Elector Johann Georg I allowed Anna Nehlin’s farm to serve beer and wine to strangers in 1644. About 40 years later, Dietrich von Bosse bought the farm at the foot of the Hahneberg and built the little castle in the field. He too received permission to serve beer and wine. After another change of ownership, the Feldschlößchen developed into a popular place for outings around 1730. Here people danced, bowled and enjoyed beer in a summer garden.
The Feldschlößchen was destroyed during the Battle of Dresden in 1813.
After the house was rebuilt and later when a new tenant was found in the Bavarian Albert Leonhard Meisl, who continued to run the excursion pub, a lager brewery was established on the premises on Budapester Straße. His sons converted the business into a public limited company and later sold it.
The brewery developed into one of the largest beer producers in Saxony. At the end of the 19th century, it joined forces with the Radebacher Exportbierbrauerei to form a community of interest and finally merged in 1920. Over the years, the excursion pub “Zum Feldschlößchen” remained.
In 1960, the brewery merged with other breweries in Dresden to form VEB Dresdner Brauereien. The brewery produced “Feldschlößchen-Pilsner”, draught beer and other non-alcoholic beverages. The production site was moved to Coschwitz and all the buildings were demolished except for the former machine house.
After 1990 and the political changes, there were several changes of ownership and currently the brand belongs to a larger holding company. On the old brewery site, the machine house was renovated to become the Feldschlößchen Stammhaus, and since 1998 guests have been able to enjoy Feldschlößchen beer there.
Visit to the Feldschlößchen Stammhaus
The Feldschlößchen Stammhaus on Budapester Straße is now a popular brewery and pub. Here you can sit in a quiet beer garden in a courtyard surrounded by office buildings or take a seat in the cosy interior. If you come as a larger group, you should reserve a table if possible. During our visit, the beer garden was already completely occupied in the very early afternoon and we took our seats in the brewery.
First we chose the food. Patrick chose the typical food in a brewery, the knuckle of pork. I chose the Steiger wild boar goulash with red cabbage and Bohemian dumplings.
My goulash was really excellently tender and juicy and I also liked the dumplings very much. The red cabbage was a bit too tasteless and too softly cooked for me. However, I always compare it with our homemade (fermented) red cabbage, which is crunchy and simply still tastes like cabbage.
The knuckle of pork was tender and tasted very good.
After we had decided on our food preferences, it was time to choose our beers.

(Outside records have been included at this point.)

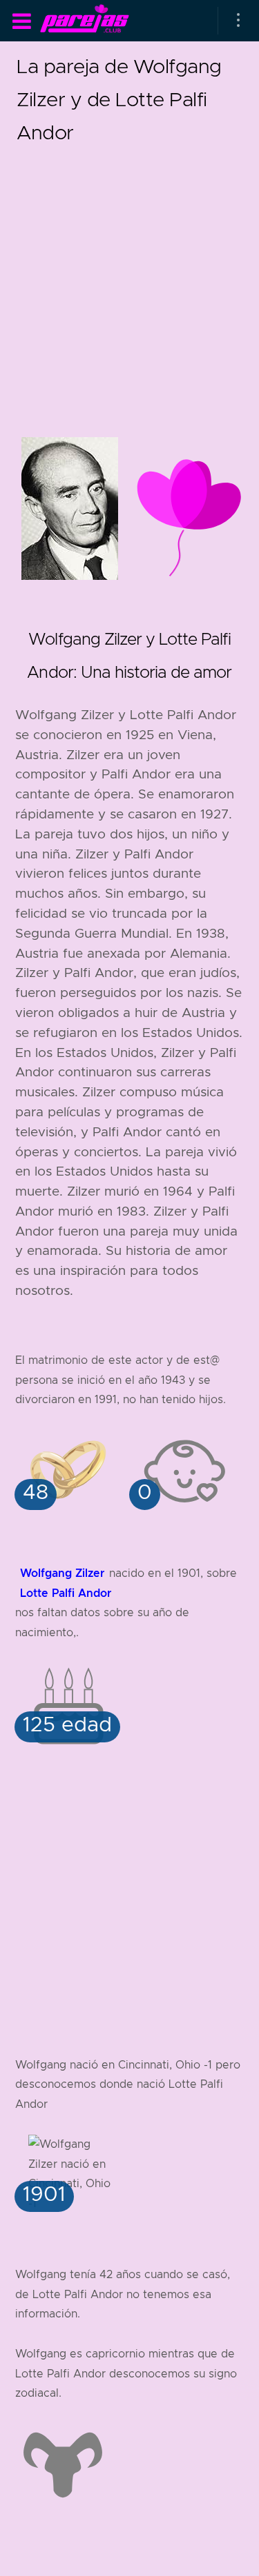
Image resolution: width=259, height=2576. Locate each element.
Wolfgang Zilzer (62, 1573)
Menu (21, 21)
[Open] (238, 20)
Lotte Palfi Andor (65, 1593)
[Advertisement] (129, 278)
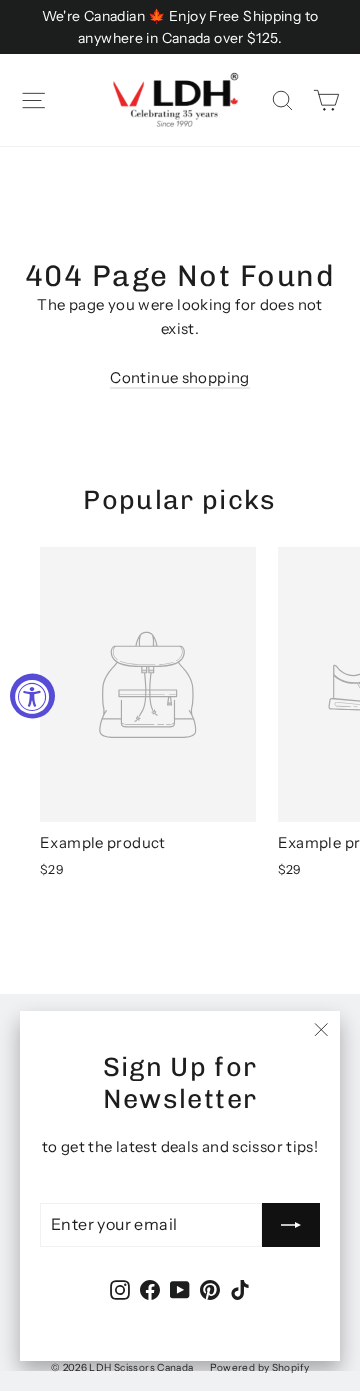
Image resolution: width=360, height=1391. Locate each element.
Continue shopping (179, 377)
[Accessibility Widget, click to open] (32, 695)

The Feldschlößchen Stammhaus offers a fixed range of beers and some seasonal products. In addition, there are some beers from other regional breweries, such as the black beer “Schwarzer Steiger” from the Freital brewery, which was also used to cook my goulash.

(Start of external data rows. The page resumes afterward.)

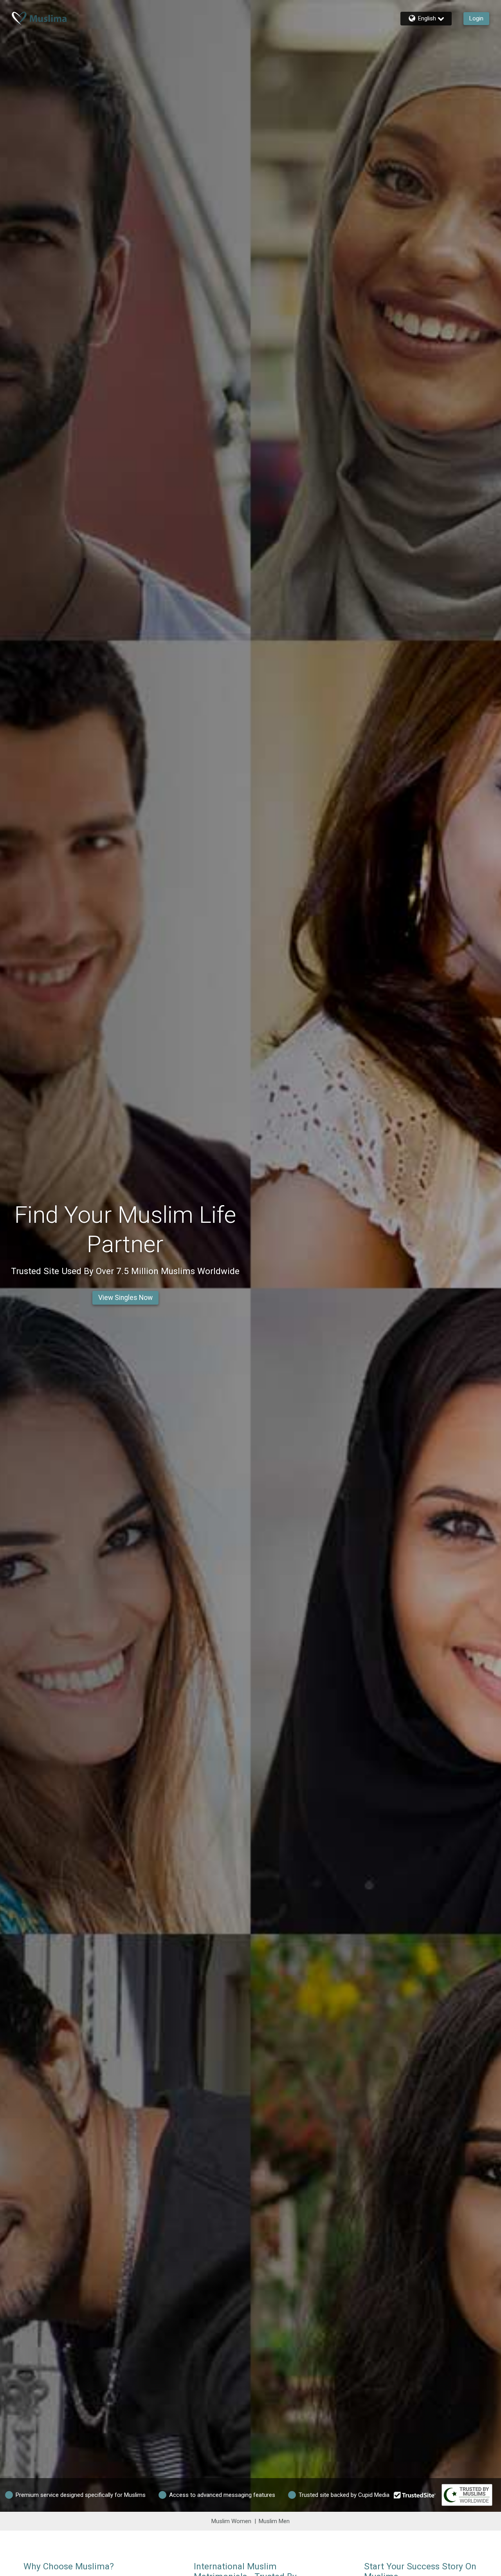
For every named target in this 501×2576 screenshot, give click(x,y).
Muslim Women (231, 2521)
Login (476, 18)
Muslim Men (274, 2521)
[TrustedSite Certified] (414, 2495)
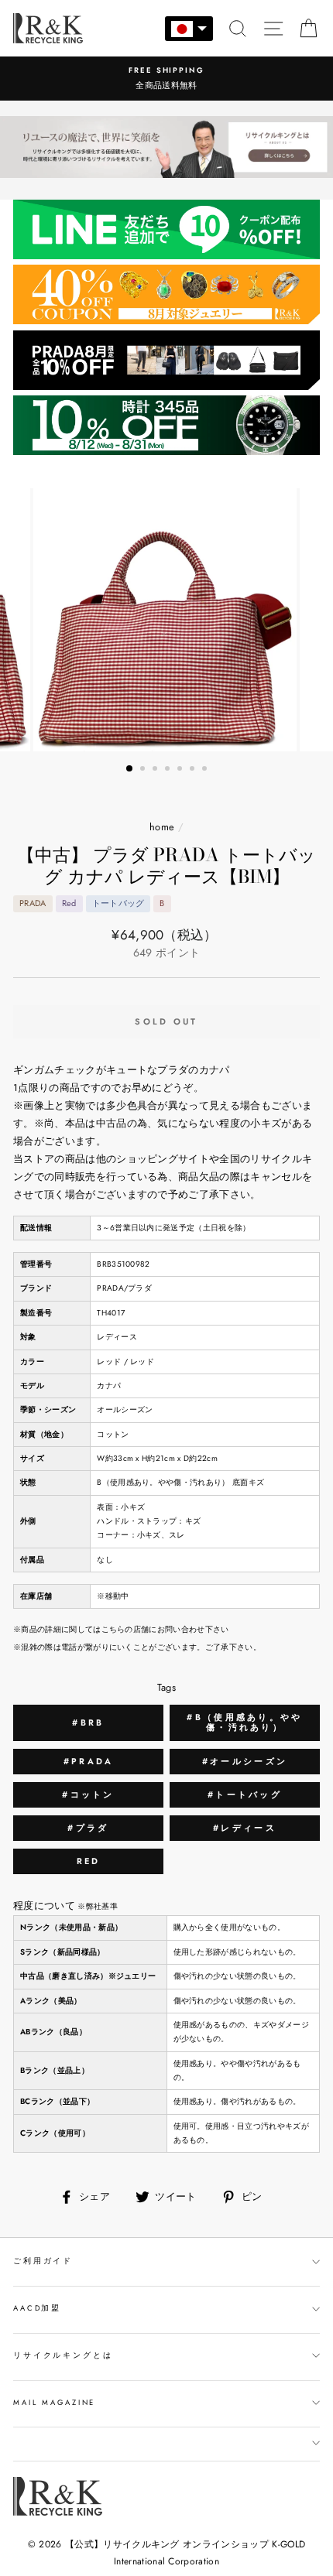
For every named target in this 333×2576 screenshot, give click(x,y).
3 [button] (156, 770)
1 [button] (130, 769)
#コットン (88, 1794)
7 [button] (206, 770)
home (161, 826)
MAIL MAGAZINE (54, 2402)
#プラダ (87, 1828)
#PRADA (89, 1761)
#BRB (88, 1722)
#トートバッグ (245, 1794)
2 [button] (144, 770)
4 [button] (169, 770)
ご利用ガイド (43, 2261)
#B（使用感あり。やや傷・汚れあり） (244, 1722)
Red (89, 1861)
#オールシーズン (244, 1761)
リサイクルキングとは (63, 2355)
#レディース (244, 1828)
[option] (166, 78)
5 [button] (181, 770)
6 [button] (193, 770)
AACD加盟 (37, 2308)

Dresdner Felsenkeller Urhell is a golden yellow bottom-fermented full beer that tastes only slightly of malt and hops. I found it not too bitter and you can taste a slightly fruity note. The alcohol content of the beer is 4.9%.

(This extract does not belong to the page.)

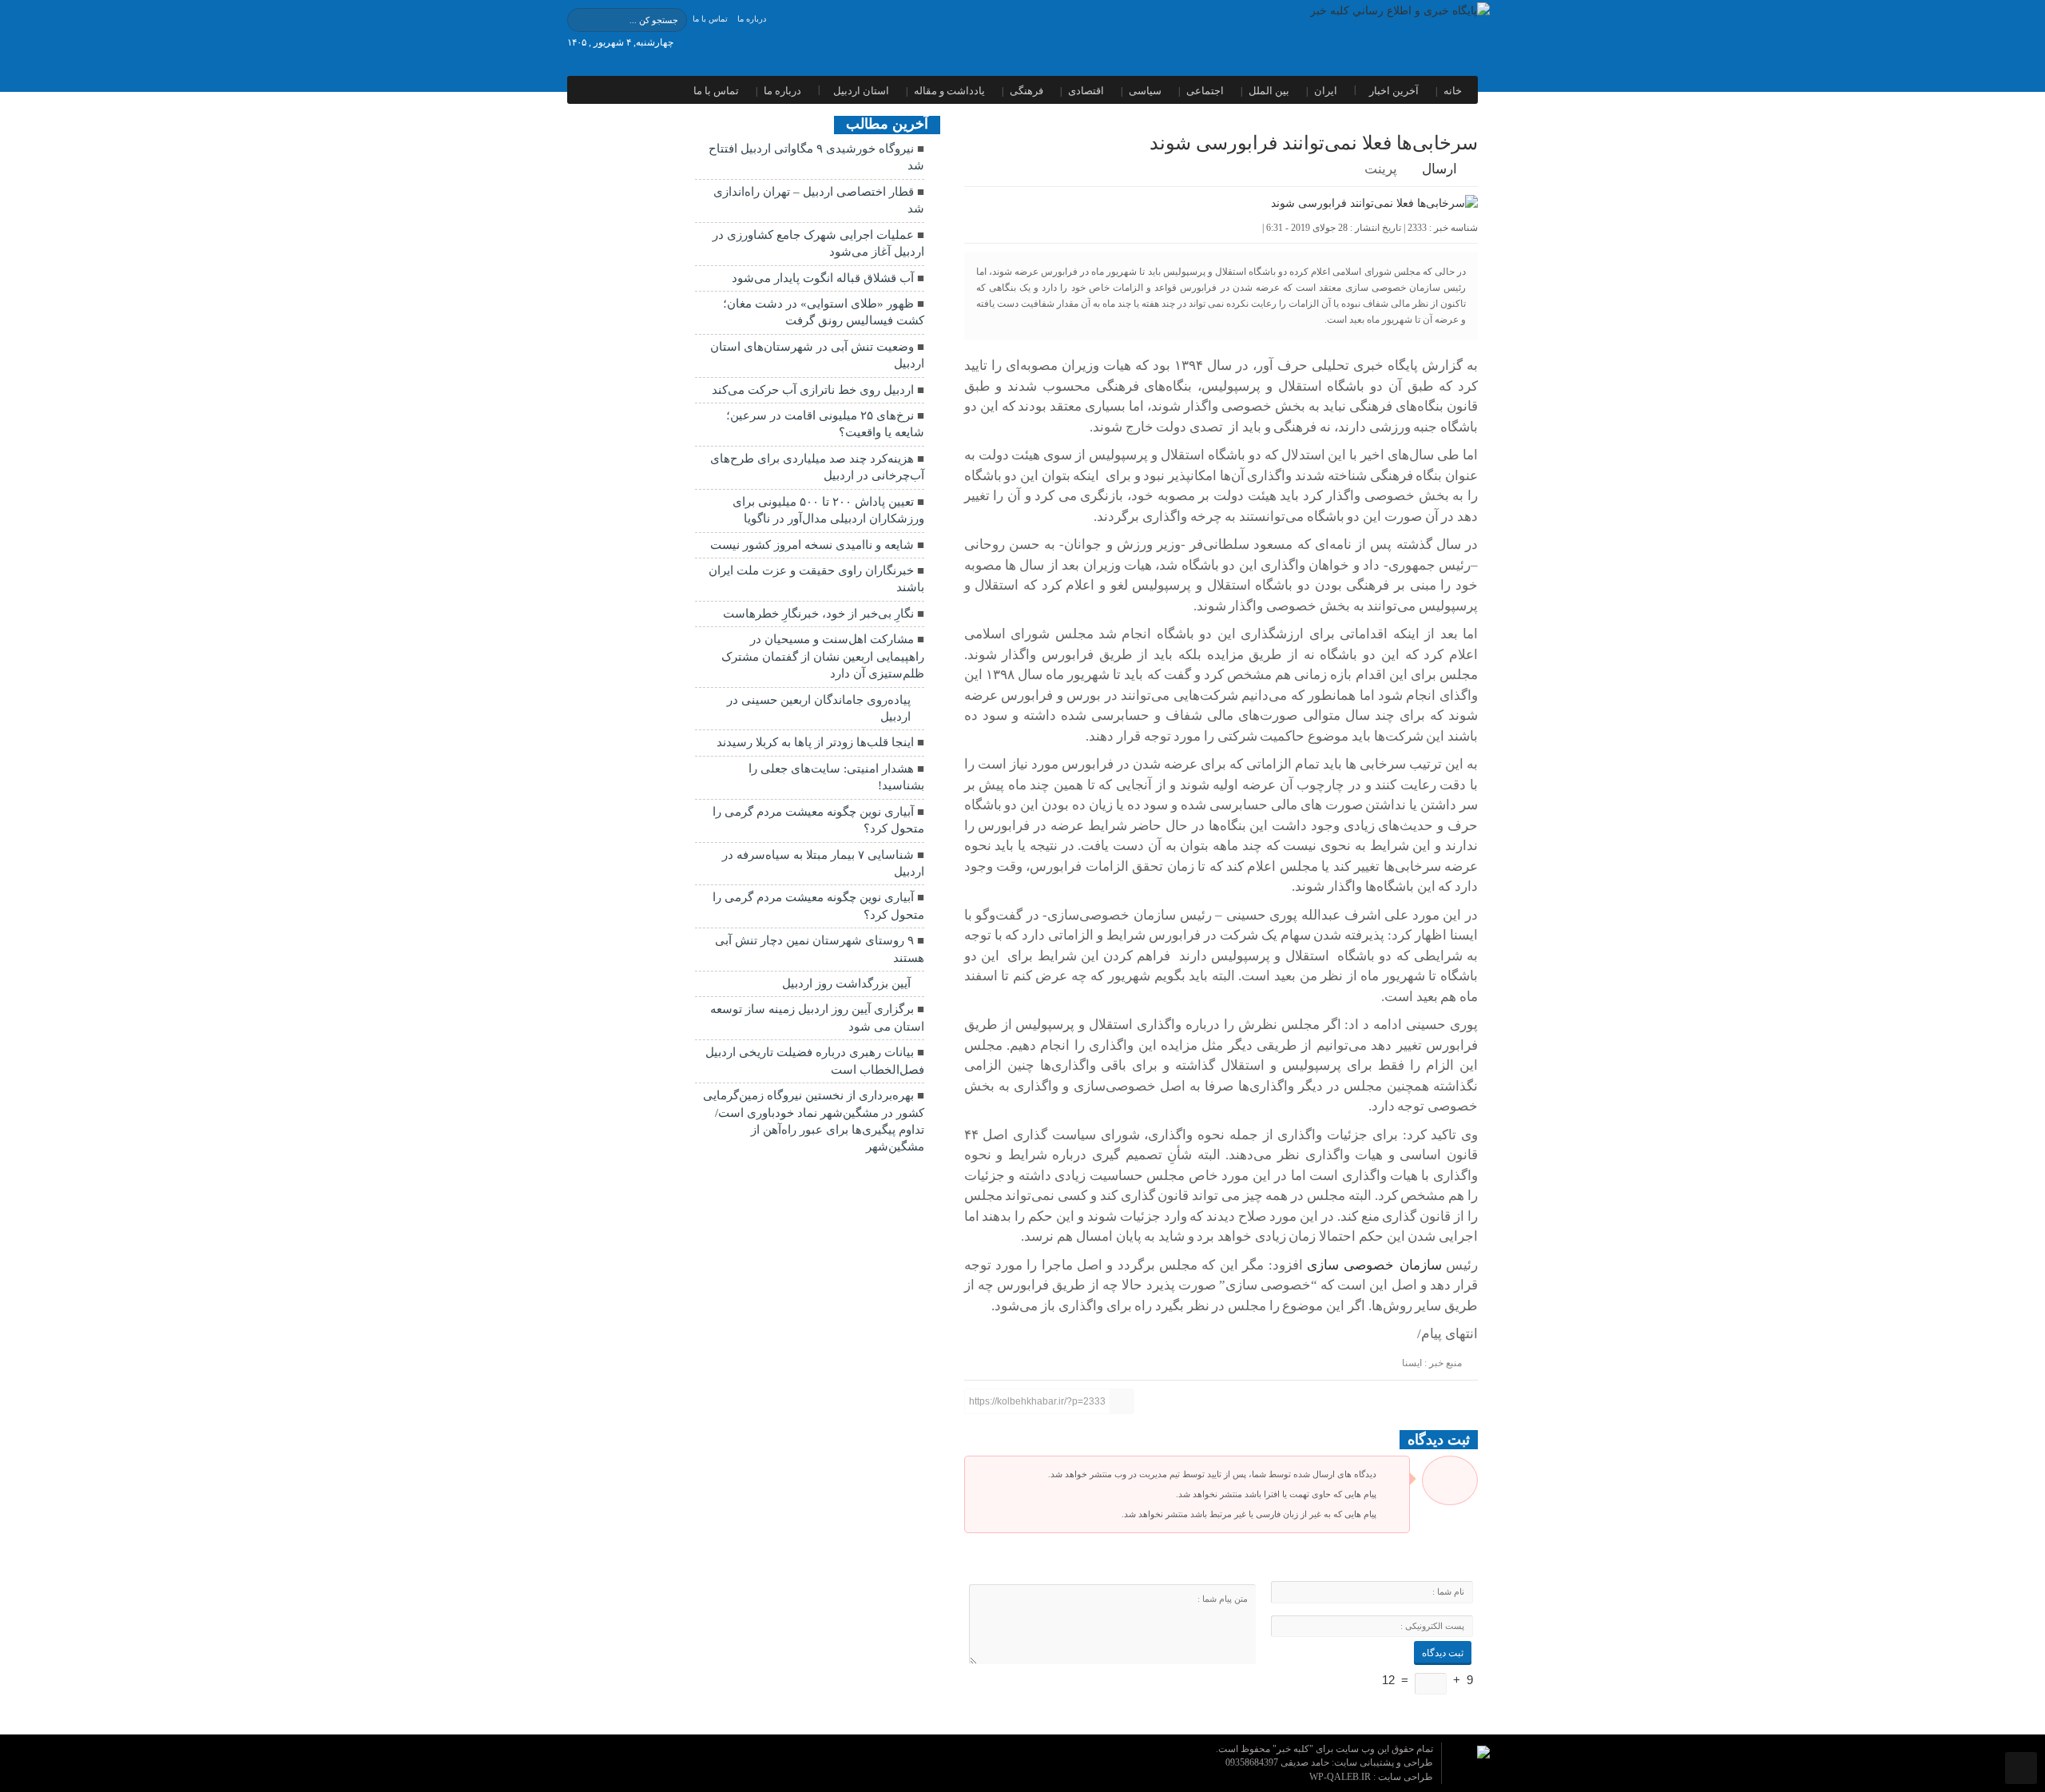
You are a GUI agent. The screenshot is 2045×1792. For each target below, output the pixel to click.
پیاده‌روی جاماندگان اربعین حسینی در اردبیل (819, 708)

The Feldschlößchen Rubin has a wonderful colour. The beer tastes slightly caramel-like and nutty and is wonderfully drinkable. The alcohol content is 5.5%.
The small Feldschlößchen Pilsner is characterised by a spicy mushroom flavour. It is fresh, hoppy and with an alcohol content of 4.9%, it is one of the classics of the art of brewing.
The Feldschlößchen Kellerbier with its 4.8% alcohol content is slightly naturally cloudy. I liked the full-bodied taste best next to the Feldschlößchen Rubin.